» **What needs to be done**
Start the copy at the line holding "This screenshot has width=1024, height=768." and continue it exactly through the last line of the entries, leaving out pictures and anything else.

» **Saved data entries**
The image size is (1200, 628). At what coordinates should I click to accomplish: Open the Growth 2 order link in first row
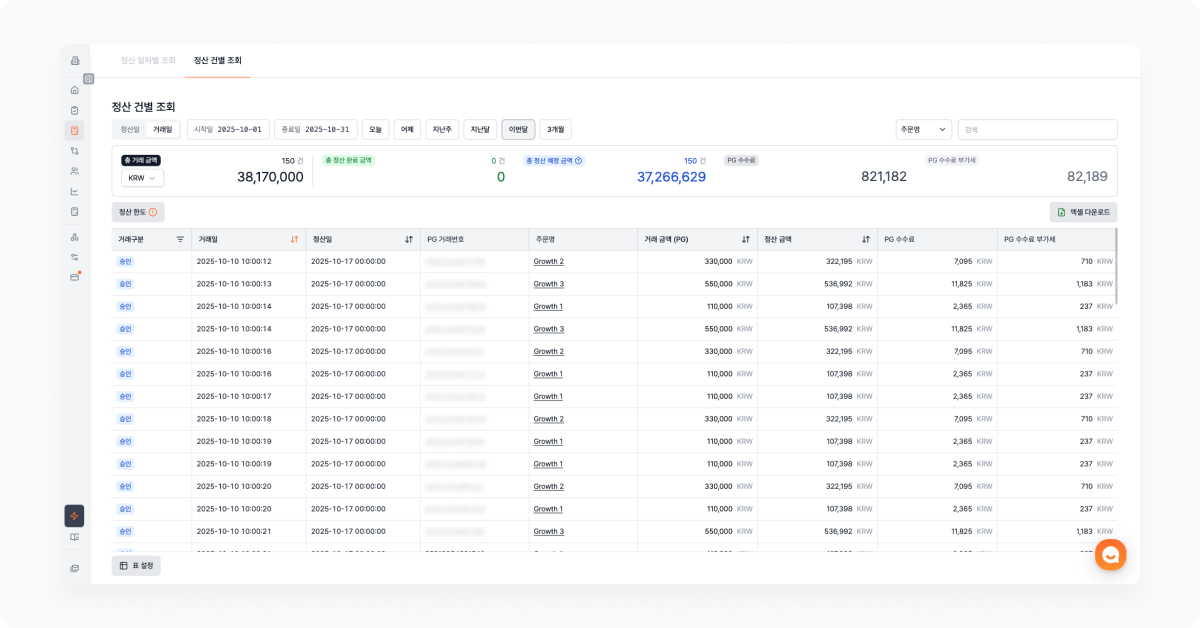tap(548, 262)
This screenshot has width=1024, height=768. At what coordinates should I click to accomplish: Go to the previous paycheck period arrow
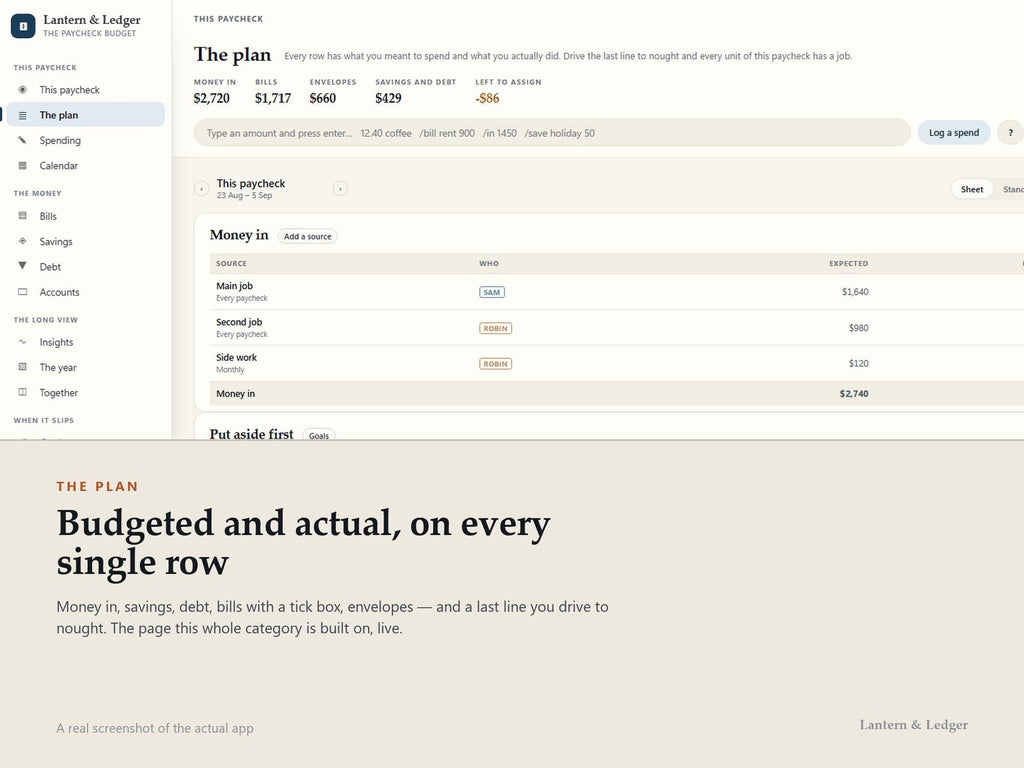click(202, 189)
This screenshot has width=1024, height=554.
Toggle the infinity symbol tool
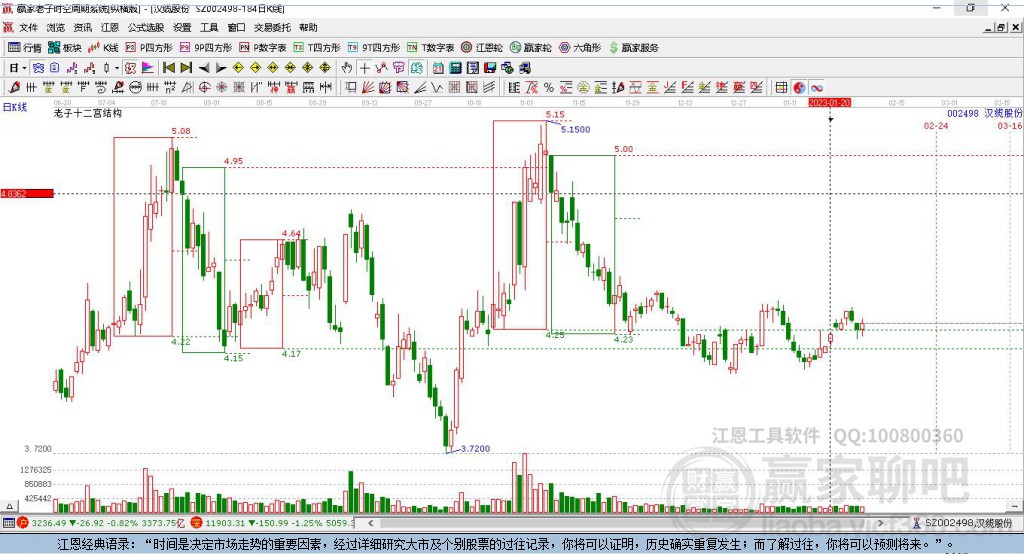point(816,87)

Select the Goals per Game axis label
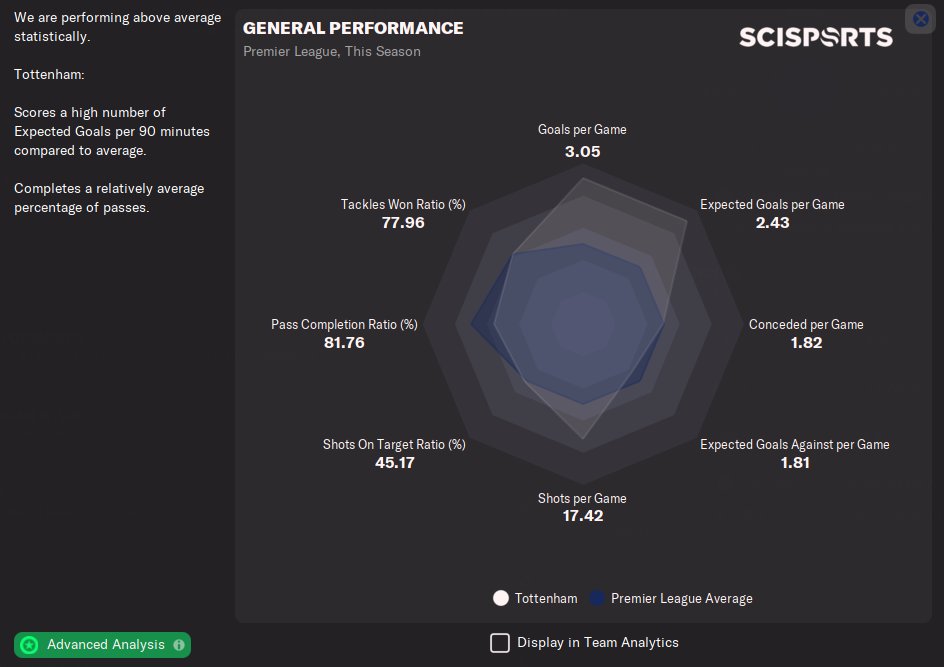tap(582, 130)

» **Response for this exercise**
This screenshot has width=1024, height=768. At what coordinates should I click to accomplish: Go to the previous paycheck period arrow
click(202, 189)
This screenshot has width=1024, height=554.
Toggle the infinity symbol tool
point(816,87)

Select the Goals per Game axis label
tap(582, 130)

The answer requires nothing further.